Increasing access to e-book and e-textbook content via Jisc | 3-minute read
A wide range of bodies and groups from the higher education sector, including Jisc, have endorsed a joint statement and position paper calling for affordable pricing models for e-books and e-textbooks. The authors of the statement argue that e-books and e-textbooks are central to learning and teaching and that they should be made available for students and library users to borrow without having to purchase their own copies. As a result, the authors pledge to work collectively to negotiate better terms, work with teaching staff to signpost affordable alternatives, and influence policy so that students and teachers in UK further and higher education can gain equitable and sustainable access to e-books and e-textbooks.
Health literacy as a vehicle for equity and inclusion in science via InformED | 35-minute listen
An InformED podcast from two health literacy and communication experts, Laurie Myers (Director, Global Health Literacy and Oncology Health Equity at Merck) and Stacy Robison (Founder and Owner of CommunicateHealth), on the interplay between health literacy and equity and diversity in science. Specifically, Laurie and Stacy discuss the essential role of health literacy in achieving greater equity and inclusion in healthcare communications. They also talk about the need for greater intentionality in the work of health communication professionals and the importance of plain language summaries in particular.

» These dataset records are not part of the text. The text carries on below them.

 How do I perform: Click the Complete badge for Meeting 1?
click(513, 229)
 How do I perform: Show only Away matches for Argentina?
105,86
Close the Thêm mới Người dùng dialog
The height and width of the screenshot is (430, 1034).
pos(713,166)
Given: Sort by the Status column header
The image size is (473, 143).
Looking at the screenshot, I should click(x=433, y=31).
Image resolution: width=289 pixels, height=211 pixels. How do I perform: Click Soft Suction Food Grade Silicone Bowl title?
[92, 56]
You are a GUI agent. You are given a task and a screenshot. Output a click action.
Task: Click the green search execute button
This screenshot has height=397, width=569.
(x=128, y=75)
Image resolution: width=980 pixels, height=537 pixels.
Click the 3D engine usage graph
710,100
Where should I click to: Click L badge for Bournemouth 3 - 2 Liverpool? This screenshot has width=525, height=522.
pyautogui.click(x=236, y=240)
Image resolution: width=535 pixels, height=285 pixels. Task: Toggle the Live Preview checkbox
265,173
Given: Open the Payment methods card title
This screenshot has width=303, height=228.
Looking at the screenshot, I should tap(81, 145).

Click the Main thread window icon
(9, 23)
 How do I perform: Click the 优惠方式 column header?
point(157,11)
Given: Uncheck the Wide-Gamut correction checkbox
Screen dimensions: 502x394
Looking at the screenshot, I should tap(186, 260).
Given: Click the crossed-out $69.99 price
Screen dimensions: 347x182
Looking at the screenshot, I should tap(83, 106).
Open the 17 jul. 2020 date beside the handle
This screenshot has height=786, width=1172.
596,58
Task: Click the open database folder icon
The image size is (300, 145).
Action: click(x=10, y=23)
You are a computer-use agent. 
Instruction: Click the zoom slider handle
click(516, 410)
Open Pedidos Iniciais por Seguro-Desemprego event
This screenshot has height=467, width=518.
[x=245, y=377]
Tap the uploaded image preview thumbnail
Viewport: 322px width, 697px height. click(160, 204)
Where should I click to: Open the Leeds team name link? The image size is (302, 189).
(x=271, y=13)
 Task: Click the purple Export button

The merits of open grant proposals via LSE Blogs | 6-minute read
The author of this blog post argues the case that grant proposals that meet the basic requirements for scientific merit and rigour should be posted online, for example, in a centralized database. This would lead to increased accountability in funding and research activities, more opportunities for collaboration and a wider view into current areas of scientific research.
Data agility and open access science via Data Agility | 2-minute read
Data Agility Day, which focuses on how to shorten the distance between data and decision-making, is on 21 October 2021. The sessions will include talks by speakers from organizations and initiatives involved in open access and collaboration in scientific research. Yossi Synett – Chief Data Scientist at StuffThatWorks, a platform that crowdsources patient treatment experiences – will give a talk about using machine learning and user-driven, open access big data digestion to improve patient inclusion in research and generate healthcare insights. Registration for all the talks is free.
Evaluating the Rights Retention Strategy via cOAlition S | 4-minute read
The author of this blog post evaluates the application and success of the Rights Retention Strategy (RSS). The RRS was developed by cOAlition S to give researchers supported by cOAlition S organizations the freedom to submit manuscripts for publication to their journal of choice, including subscription journals, while remaining fully compliant with Plan S. The author highlights the broad-ranging uptake of the RSS within science, technology, engineering and maths as well as health and social science research.